> _Sobre a tarefa_: Você pode dar sequência à reportagem sobre a renovação antecipada da concessão da Estrada de Ferro Carajás, escrevendo o que vem logo depois do último parágrafo dela?

> _Trecho fornecido_:
# # #
A mineradora Vale pode enfrentar dificuldade para obter o aval do Tribunal de Contas da União (TCU) à renovação antecipada do contrato de concessão da Estrada de Ferro Carajás (EFC). O relatório técnico do órgão de controle aponta uma série de falhas nos estudos apresentados e, principalmente, a ausência de vantagens à União em conceder 30 anos adicionais ao contrato.

No documento, os auditores sugerem que o Ministério da Infraestrutura e a Agência Nacional de Transportes Terrestres (ANTT) se abstenham de assinar a prorrogação até que um novo estudo seja apresentado. Foi recomendado um prazo de até 180 dias para que as correções sejam entregues ao TCU.

O parecer, contudo, ainda terá que ser analisado pelo relator do caso, ministro Bruno Dantas. Responsável pelos processos do setor de infraestrutura nos últimos dois anos, Dantas tem demonstrado alinhamento com os pleitos do governo na área, mas ainda não se sabe como vai se manifestar no processo da Vale.
# # #
> _Dados fornecidos_:
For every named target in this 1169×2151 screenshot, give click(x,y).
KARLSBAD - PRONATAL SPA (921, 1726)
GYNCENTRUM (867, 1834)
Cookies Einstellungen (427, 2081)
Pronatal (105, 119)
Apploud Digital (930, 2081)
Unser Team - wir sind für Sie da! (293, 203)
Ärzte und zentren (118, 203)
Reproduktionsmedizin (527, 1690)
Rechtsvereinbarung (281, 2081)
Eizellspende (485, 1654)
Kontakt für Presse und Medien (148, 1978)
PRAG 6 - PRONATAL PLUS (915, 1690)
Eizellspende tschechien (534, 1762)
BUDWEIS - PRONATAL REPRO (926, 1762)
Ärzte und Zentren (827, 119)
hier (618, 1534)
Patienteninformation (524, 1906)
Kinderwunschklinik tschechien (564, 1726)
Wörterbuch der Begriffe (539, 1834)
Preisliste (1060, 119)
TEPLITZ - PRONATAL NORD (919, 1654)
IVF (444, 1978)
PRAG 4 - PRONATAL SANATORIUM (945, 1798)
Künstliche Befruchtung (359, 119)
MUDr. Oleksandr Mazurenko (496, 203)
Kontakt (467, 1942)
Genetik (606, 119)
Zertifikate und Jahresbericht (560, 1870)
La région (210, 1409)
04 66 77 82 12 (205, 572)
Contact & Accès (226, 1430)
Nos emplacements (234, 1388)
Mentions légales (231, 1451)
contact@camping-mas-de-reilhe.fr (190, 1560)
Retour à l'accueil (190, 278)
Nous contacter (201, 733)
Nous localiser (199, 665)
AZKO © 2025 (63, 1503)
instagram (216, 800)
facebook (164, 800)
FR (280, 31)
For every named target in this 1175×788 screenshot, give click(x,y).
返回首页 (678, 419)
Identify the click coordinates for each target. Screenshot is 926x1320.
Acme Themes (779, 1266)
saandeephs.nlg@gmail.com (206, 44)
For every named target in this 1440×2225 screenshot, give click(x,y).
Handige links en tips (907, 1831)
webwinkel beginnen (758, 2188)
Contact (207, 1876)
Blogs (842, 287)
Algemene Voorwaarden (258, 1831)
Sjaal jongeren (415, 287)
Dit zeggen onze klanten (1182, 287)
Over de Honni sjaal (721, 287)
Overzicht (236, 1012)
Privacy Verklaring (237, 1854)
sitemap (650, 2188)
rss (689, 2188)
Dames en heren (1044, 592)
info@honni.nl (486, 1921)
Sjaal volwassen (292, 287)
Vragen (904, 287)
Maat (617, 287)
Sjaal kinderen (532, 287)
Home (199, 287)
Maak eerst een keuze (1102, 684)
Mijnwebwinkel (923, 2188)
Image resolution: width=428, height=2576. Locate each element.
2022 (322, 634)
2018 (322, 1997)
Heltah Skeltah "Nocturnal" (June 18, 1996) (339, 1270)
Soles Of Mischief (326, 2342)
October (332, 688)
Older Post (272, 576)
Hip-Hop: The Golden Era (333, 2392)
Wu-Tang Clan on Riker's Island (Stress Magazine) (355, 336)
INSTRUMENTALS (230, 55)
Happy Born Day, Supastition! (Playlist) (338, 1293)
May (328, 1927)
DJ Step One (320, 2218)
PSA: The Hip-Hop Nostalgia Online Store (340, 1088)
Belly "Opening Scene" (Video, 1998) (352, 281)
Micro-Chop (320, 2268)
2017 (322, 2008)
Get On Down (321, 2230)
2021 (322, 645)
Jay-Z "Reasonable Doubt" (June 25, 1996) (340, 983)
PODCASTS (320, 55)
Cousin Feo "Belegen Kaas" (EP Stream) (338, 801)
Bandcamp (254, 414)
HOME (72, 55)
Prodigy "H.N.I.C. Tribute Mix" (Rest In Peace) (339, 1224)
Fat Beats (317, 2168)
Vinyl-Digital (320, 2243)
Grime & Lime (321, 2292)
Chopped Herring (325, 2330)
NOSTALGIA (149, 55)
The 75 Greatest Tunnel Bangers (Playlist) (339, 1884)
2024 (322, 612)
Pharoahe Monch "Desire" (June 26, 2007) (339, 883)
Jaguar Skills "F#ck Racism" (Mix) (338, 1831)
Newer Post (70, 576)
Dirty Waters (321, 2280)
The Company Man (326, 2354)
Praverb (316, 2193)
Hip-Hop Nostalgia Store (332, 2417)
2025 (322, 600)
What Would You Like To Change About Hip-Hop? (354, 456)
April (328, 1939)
# # #
> _Resultado da tarefa_:
Os problemas identificados pelo TCU contemplam o valor da base de ativos da ferrovia, as previsões de demanda, o cálculo da tarifa das cargas próprias da Vale, a taxa de desconto da modelagem econômica do novo contrato e os estudos de vantajosidade.

“Em suma, o estudo não demonstra quais são os benefícios efetivos e concretos ao interesse público que justificariam medida urgente tão extrema de dilação contratual”, afirma o relatório do TCU, ao justificar a recomendação para que o governo não assine o novo contrato até a atualização dos estudos.

“A avaliação conclusiva deste Tribunal a respeito da prorrogação antecipada da EFC só poderá ocorrer após o tratamento dos referidos estudos pela ANTT a respeito das propostas de encaminhamento tecidas neste relatório”, completam os auditores.

Entre as principais alterações recomendadas está um novo estudo de demanda para o minério de ferro transportado na ferrovia. De acordo com o relatório, não há um levantamento feito pelo poder público nos estudos já apresentados pela ANTT. Nos bastidores do tribunal, o entendimento é de que a prorrogação “subiu no telhado” e que, do jeito que está, não deve ser autorizada antes de 2021.